Oggi l'Eco di Bergamo riprende l'argomento legato alla situazione esistente in Piazzale Alpini dando voce a chi impegna grandi risorse, anche personali, per portare sollievo ai diseredati/sbandati/emarginati che lo frequentano.
Mentre si deve capire il rammarico degli intervistati i quali vedono i loro sacrifici minati dalle critiche di chi si lamenta per il degrado evidente del luogo pubblico senza spendere una parola a favore degli "ultimi" e di chi li soccorre, si dovrebbe avere la consapevolezza che continuando così si rischia di alimentare il disagio e l'insofferenza in chi non ha responsabilità diretta nelle disgrazie che hanno colpito tanta povera gente.
Di fronte alla fame, al caldo, al freddo, alla mancanza di lavoro, alla lontananza dai propri cari, parlare del degrado causato da chi espleta i propri bisogni fisiologici sul prato pubblico può sembrare miope (non guardare oltre la siepe); è però altrettanto miope non rendersi conto che tali comportamenti non solo collidono contro il nostro modello di convivenza civile, ma rappresentano anche dei rischi per la salute della cittadinanza.

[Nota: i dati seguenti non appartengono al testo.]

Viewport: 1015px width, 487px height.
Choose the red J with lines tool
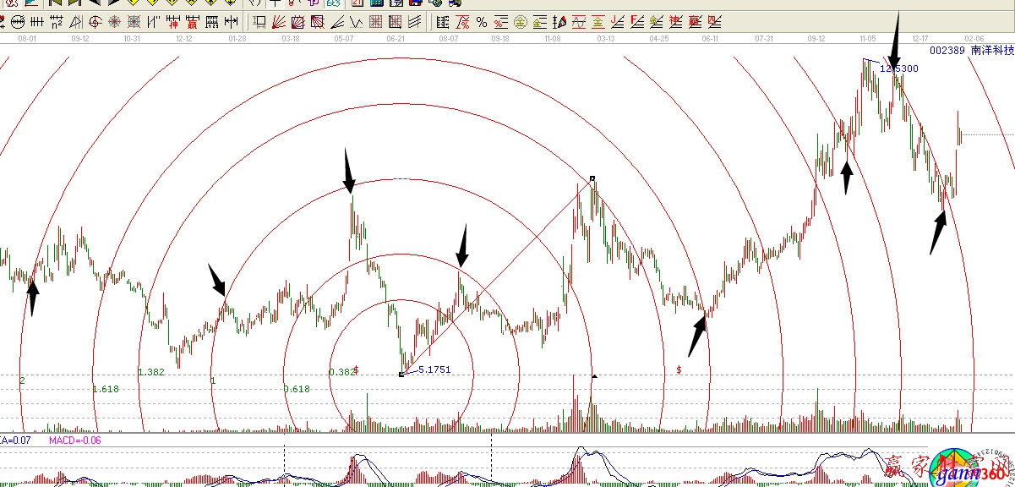pos(618,22)
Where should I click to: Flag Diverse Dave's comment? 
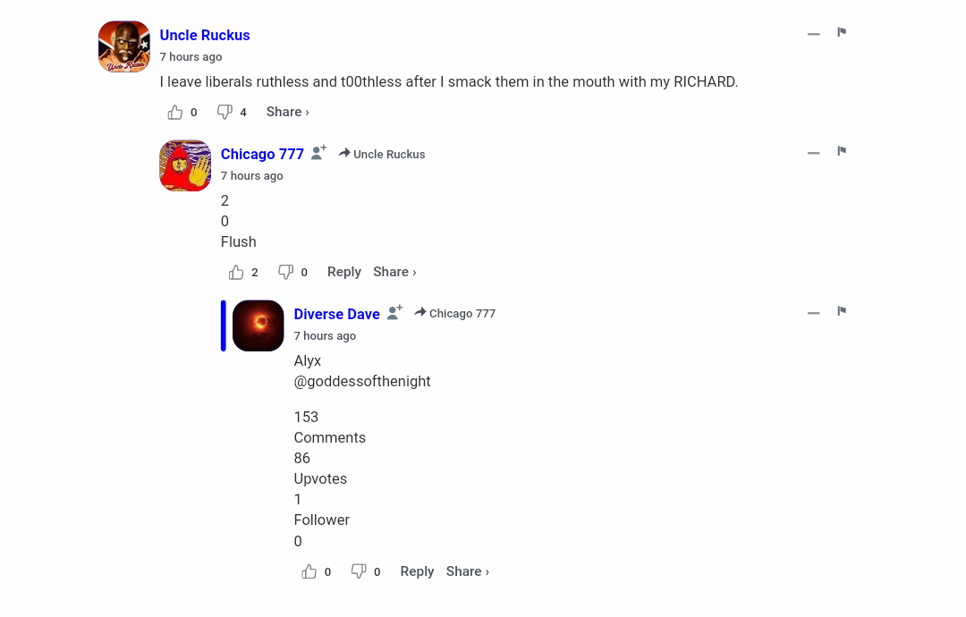tap(842, 311)
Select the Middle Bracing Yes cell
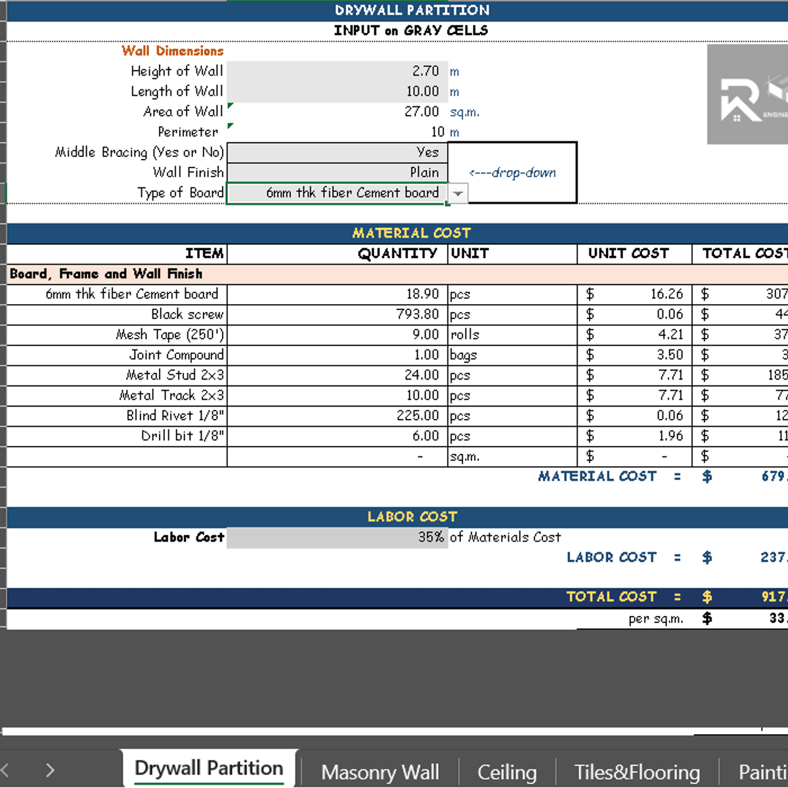This screenshot has width=788, height=788. tap(337, 152)
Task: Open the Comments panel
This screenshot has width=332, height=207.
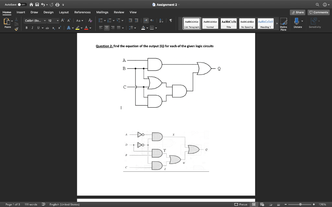Action: pos(318,12)
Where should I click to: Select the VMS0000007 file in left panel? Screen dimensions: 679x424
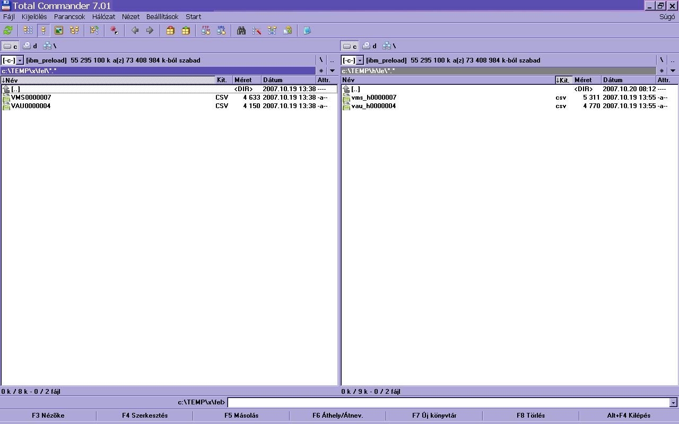(x=31, y=98)
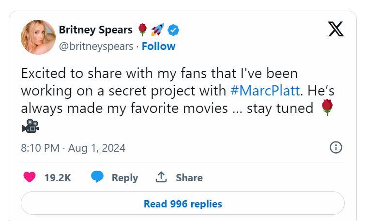The image size is (366, 221).
Task: Click the rocket emoji beside the name
Action: 157,30
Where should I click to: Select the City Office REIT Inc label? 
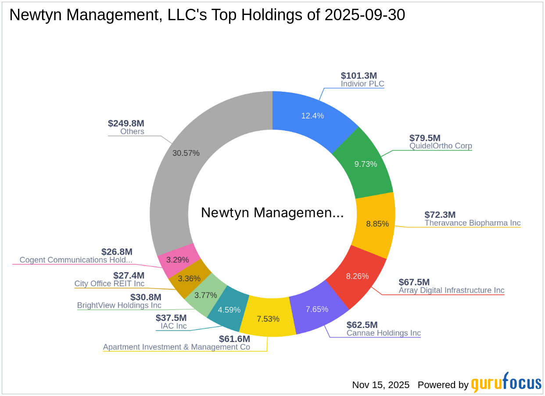109,284
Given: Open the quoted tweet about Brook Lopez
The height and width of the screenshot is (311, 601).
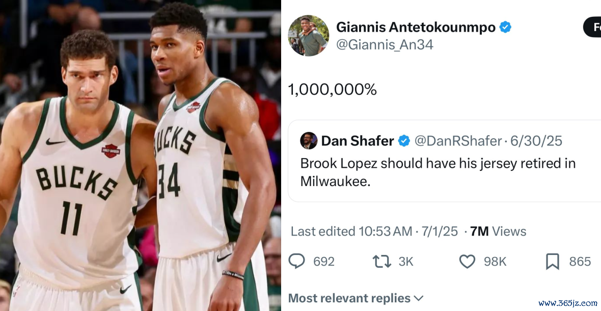Looking at the screenshot, I should tap(438, 172).
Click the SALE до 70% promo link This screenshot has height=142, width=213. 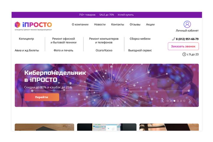107,15
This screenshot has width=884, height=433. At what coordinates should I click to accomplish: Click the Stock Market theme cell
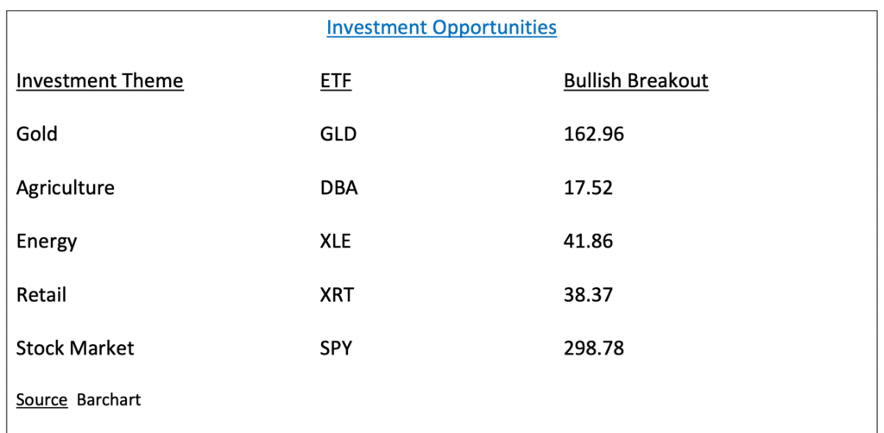click(x=75, y=348)
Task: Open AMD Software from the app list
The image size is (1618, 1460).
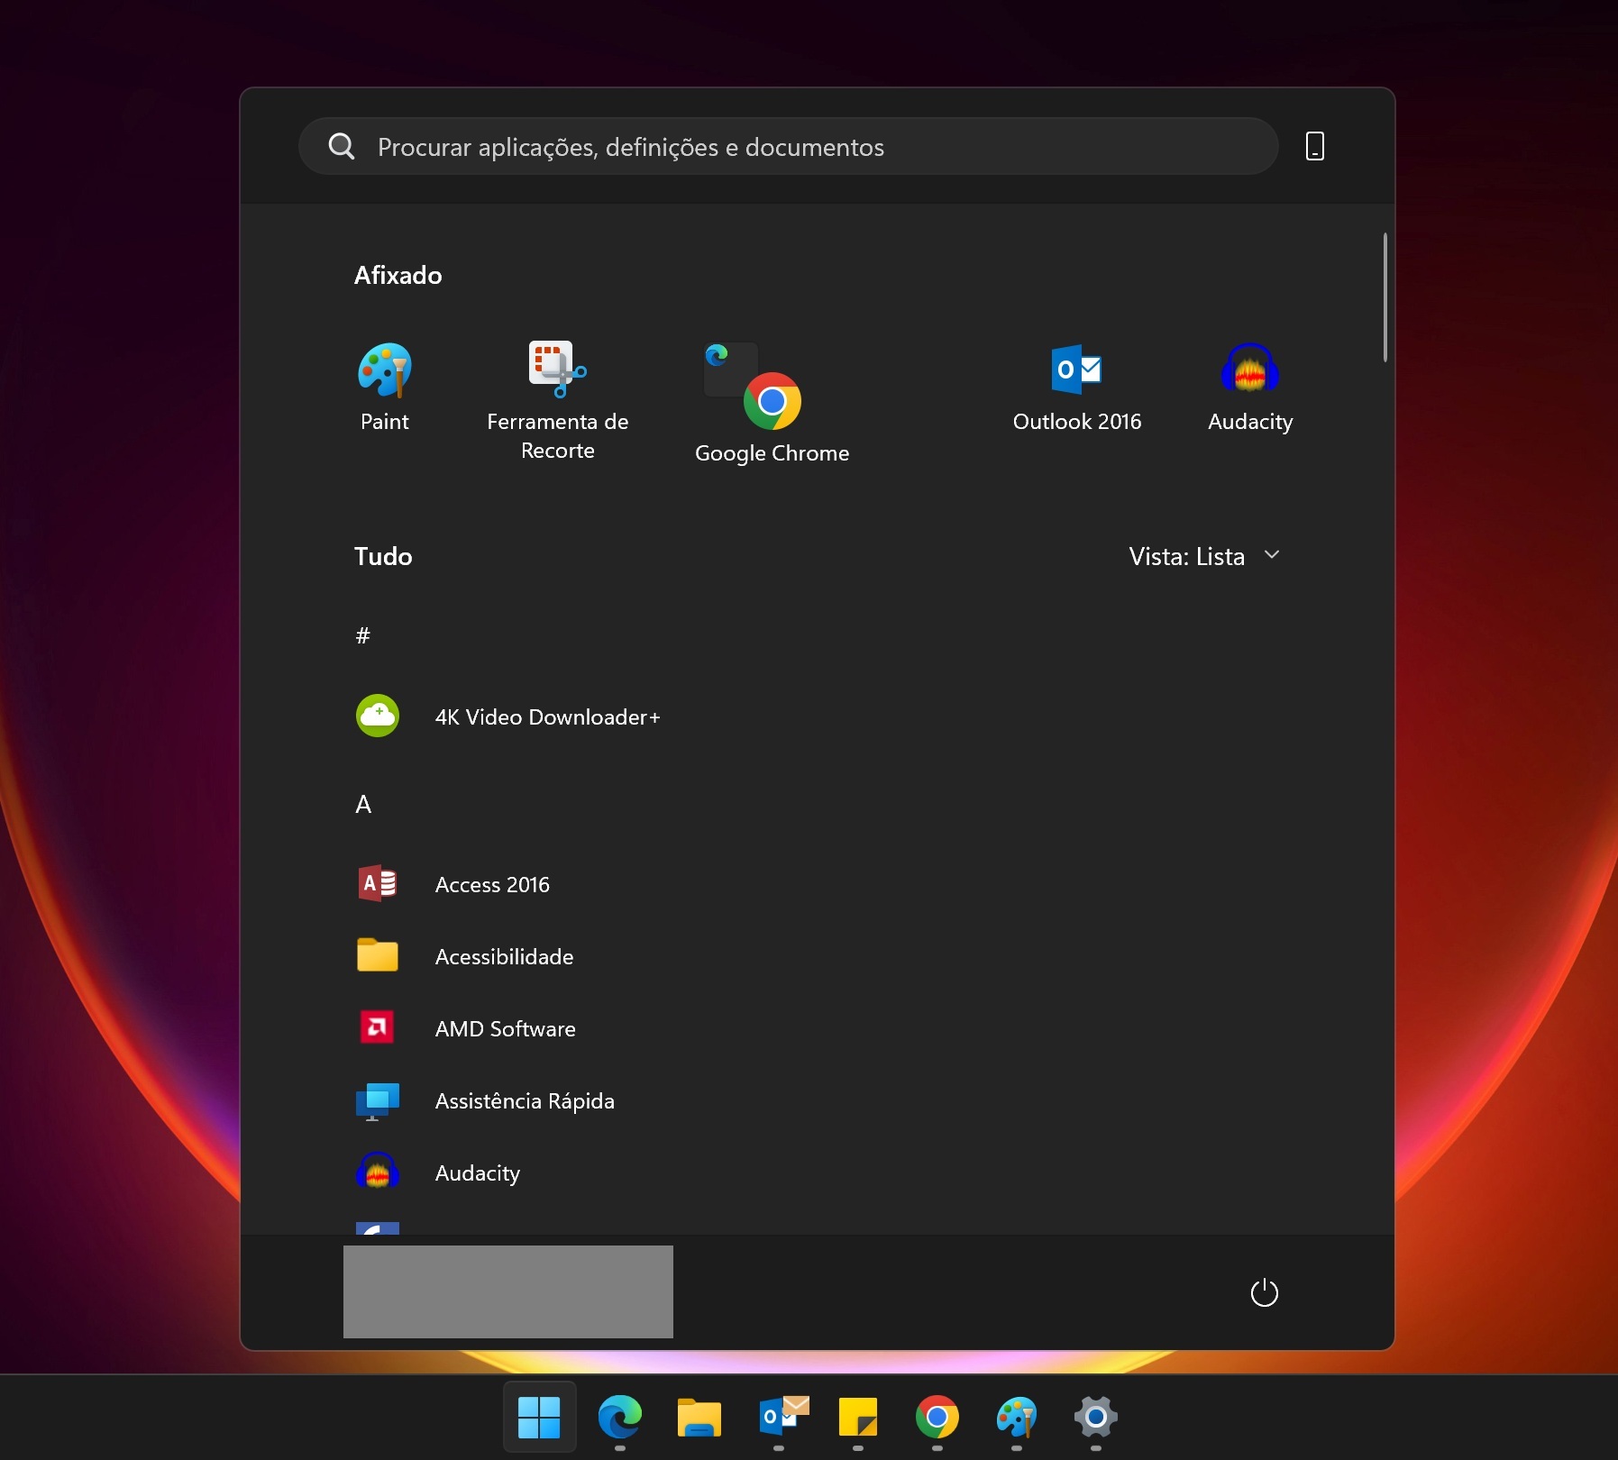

Cittadinanza che se non si fa carico direttamente dell'assistenza è comunque coinvolta nel sostenerne i costi e i disagi.
Fosse soltanto per tale motivo riteniamo più che lecito esigere, da chi ne ha l'autorità, che siano fatte rispettare alcune regole fondamentali di convivenza. Anche per una questione di coerenza: che senso ha emettere un'ordinanza che decide il limite da non superare quando si va a prendere il sole in un parco (parliamo di abbigliamento) e non intervenire nei confronti di chi facesse uso di quel luogo per espletare bisogni corporali.